Тацит описывает события в летописной форме, год за годом, продолжая традицию республиканских анналистов. Но если для республиканских анналистов связь и смысл описываемых событий были раскрыты в материале сенатских обсуждений, то при империи дела все более решались в императорском кабинете, а сенатские обсуждения оставались лишь декорацией; соответственно, перед историком были два плана развертывания событий: видимый, официальный – и действительный, о котором он мог лишь догадываться. Задача Тацита была в том, чтобы изложить видимую связь событий и дать почувствовать за ней подлинную. Для этого у него было два средства: группировка фактов и мотивировка фактов. Группировка фактов – это членение эпизодов, выход действующих лиц, расположение общих картин и частных явлений, нагнетание и разрешение напряженности; именно этим Тацит достигает драматизма изложения, не имеющего равных во всей античной историографии. Мотивировка фактов – это изображение чувств и настроений действующих лиц, как отдельных персонажей, так и масс, передача душевных движений, иррациональных, но могущественных, лишь в сложной опосредованности выступающих на поверхности явлений; именно в этом раскрывается психологизм Тацита. Сплошь и рядом Тацит не располагает фактами, чтобы подтвердить свое осмысление событий, но средствами настроения, стиля, незаметных намеков он безошибочно вызывает у читателя нужное ему впечатление. Это – искусство ритора, привыкшего ценить эмоциональную убедительность больше, чем логическую доказательность, но это и мастерство замечательного художника-психолога. В результате в сознании читателя все время остается ощущение двух контрастных планов действия, видимого и подлинного, атмосфера двуличия проникает все повествование и находит высшее выражение в мрачном образе, которым открывается эпоха, описанная Тацитом, – в загадочно сложной и противоречивой фигуре Тиберия, первого преемника Августа.

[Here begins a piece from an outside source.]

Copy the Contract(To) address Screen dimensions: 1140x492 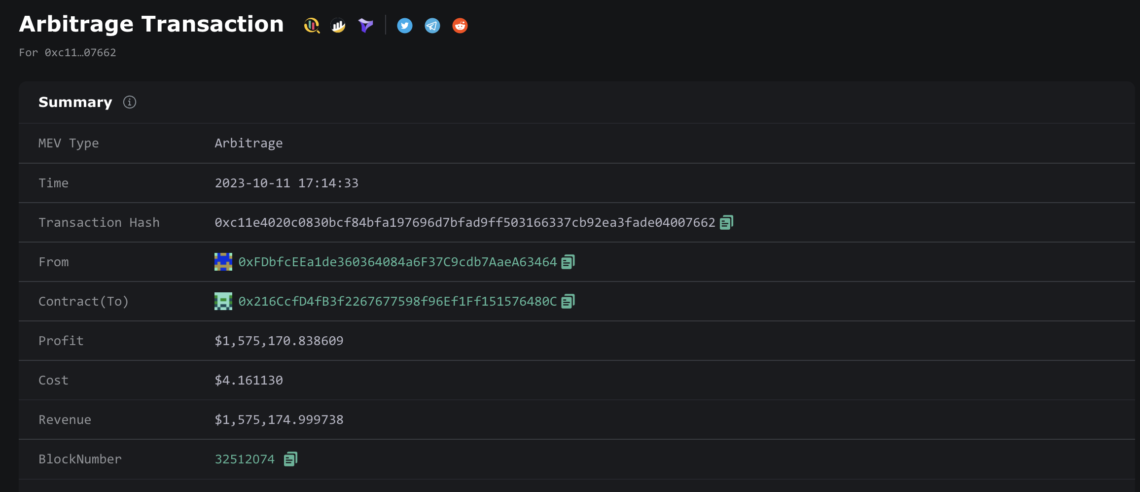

Стиль Тацита индивидуален и неповторим. Как и Ювенал, он берет за основу «новый стиль» оппозиционной риторики, но его направление разработки этого стиля противоположное. Он отказывается от всякого мгновенного эффекта, безжалостно разрушает дешевую складность симметричных параллелизмов и антитез, отвергает всякий предугадываемый оборот, ищет напряженности и сжатости; образцом его и здесь оказывается Саллюстий. Его фразы – такое же единство противоречий, как и изображаемая им действительность: «Частным человеком казался он выше частного и мог бы править, не будь правителем» – в этой фразе каждое понятие противоречит соседнему, и все же именно они лучше всего характеризуют в одной строке образ императора-неудачника Гальбы.

Мощные фигуры Тацита и Ювенала замыкают развитие идейных и стилистических исканий I века н. э. Ювенал – декламатор, Тацит – оратор; Ювенал безудержен, Тацит монументально спокоен; Ювеналом движет негодование, Тацит стремится осмыслить мир «без гнева и пристрастия»; и все же между ними есть сходство. Оба они пишут о прошлом, думая о настоящем, оба сознают безотрадность будущего и тщетность каких бы то ни было положительных идеалов. Их творчество подводит итог горькому опыту первого столетия империи.